AGREEMENT STATE REPORT - RADIOPHARMACEUTICAL PACKAGE WITH EXTERNAL CONTAMINATION

The following information was obtained from the State of Ohio via email:

"At 12:40 pm [EST] on Nov. 3, 2014, the RSO [Radiation Safety Officer] from the University of Cincinnati Medical Center called the ODH-BRP [Ohio Department of Health - Bureau of Radiation Protection] to report receipt of a contaminated package that exceeded the contamination levels for reporting that occurred that morning. The 300 centimeters squared wipe of the outside of the package yielded 1433 dpm per centimeters squared. The wipe on the inside of the package yielded a contamination rate of 29,244 dpm per centimeters squared. The TI [transportation index] listed on the package was 0.9, and the licensee measured 2.0 at the time of the package receipt. The package was a shipment of two doses of 15 mCi of F-18 FDG with a reference time of 1100 [EST]. The receiving licensee has placed the package in storage for radioactive decay.

"The shipping nuclear pharmacy licensee, PETNET, was notified by the University of Cincinnati Medical Center of the package contamination. The licensee's courier arrived back at the pharmacy for vehicle and personnel contamination [survey] at approximately 1310 [EST]. The driver and the vehicle were surveyed and did not have any measurable contamination.

"Receiving licensee
University of Cincinnati Medical Center
Ohio license number 02110 31 0001
Cincinnati, OH

"Shipping licensee
PETNET Solutions
Ohio license number 02500 31 0001
Cincinnati, OH"

Ohio event report number 2014-028

To top of page
Agreement State Event Number: 50592
Rep Org: TEXAS DEPT OF STATE HEALTH SERVICES
Licensee: TEAM INDUSTRIAL SERVICE INC
Region: 4
City: PASADENA State: TX
County:
License #: 00087
Agreement: Y
Docket:
NRC Notified By: ART TUCKER
HQ OPS Officer: NESTOR MAKRIS
Notification Date: 11/04/2014
Notification Time: 10:41 [ET]
Event Date: 11/03/2014
Event Time: 00:00 [Est]
Last Update Date: 11/04/2014
Emergency Class: NON EMERGENCY
10 CFR Section:
AGREEMENT STATE
Person (Organization):
GEOFFREY MILLER (R4DO)
ANGELA MCINTOSH (FSME)
FSME EVENTS RESOURCE (EMAI)

Event Text

AGREEMENT STATE REPORT - DAMAGED GUIDE TUBE ON INDUSTRIAL RADIOGRAPHY EQUIPMENT

The following was received from the State of Texas via email:

"On November 3, 2014, the Agency was notified by the licensee's Radiation Safety Officer (RSO) that one of his crews was unable to retract a 34.9 curie cobalt-60 source into a QSA Global 680A exposure device. The crew was performing radiography at a field site [in Houston, TX] using a magnetic stand to support the guide tube and collimator. The stand fell on the guide tube crimping the guide tube in two places about one inch apart. The radiographer attempted to retract the source, but it would not go past the crimped section of the guide tube. The radiographer returned the source to the collimator.

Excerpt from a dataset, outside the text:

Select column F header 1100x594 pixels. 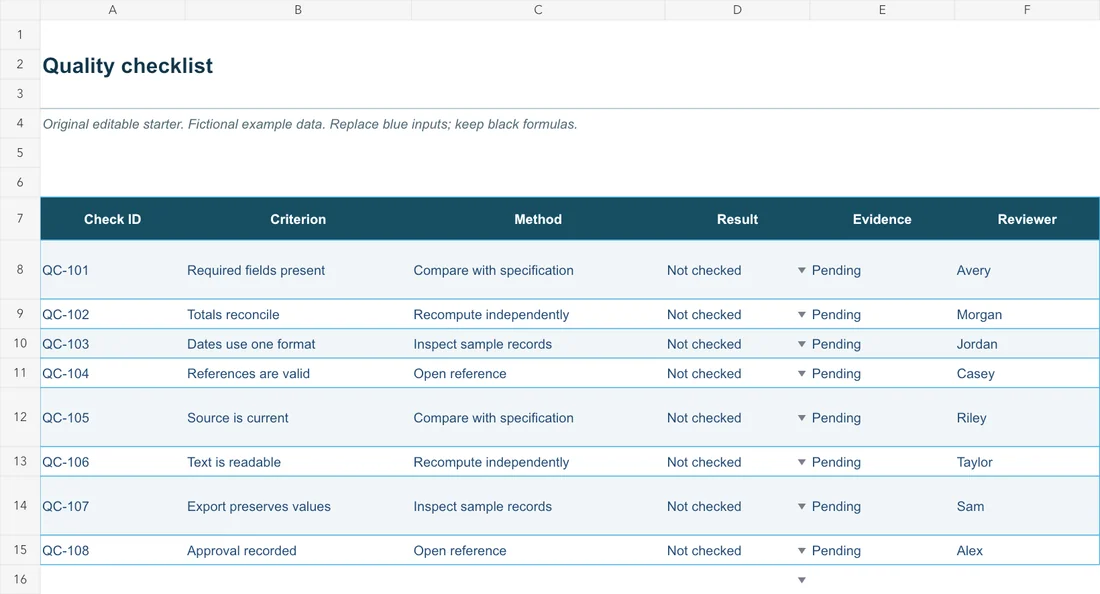[x=1027, y=10]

"One of the radiographers contacted the site RSO(SRSO). A recovery team was sent to the location to retrieve the source. The team slid a steel plate below the collimator. The guide tube was pulled to free the collimator from its holder causing it to drop onto the steel plate. The collimator was approached from the shielded side and using a pair of tongs, the collimator was rolled to face the outlet port towards the steel plate. Six bags of lead shot were placed on the collimator. The dose rate at the crimped section of the guide tube was then measured at 200 millirem per hour. Additional bags of lead shot were placed on the collimator. The licensee's first attempt to remove the crimps in the guide tube using channel locks was unsuccessful. The licensee then removed the outer coating on the guide tube in the areas the tube was crimped and then used channel locks to remove the crimps. This was successful and the source was returned to the fully shielded position.

"The highest exposure to any individual involved in the event was seven millirem. The licensee reported no exposures were received to members of the general public due to this event. The guide tube was taken out of service. The exposure device and crankout device were inspected and returned to service. The source was leak tested, but the results have not been received.

" Additional information will be provided as it is received in accordance with SA-300."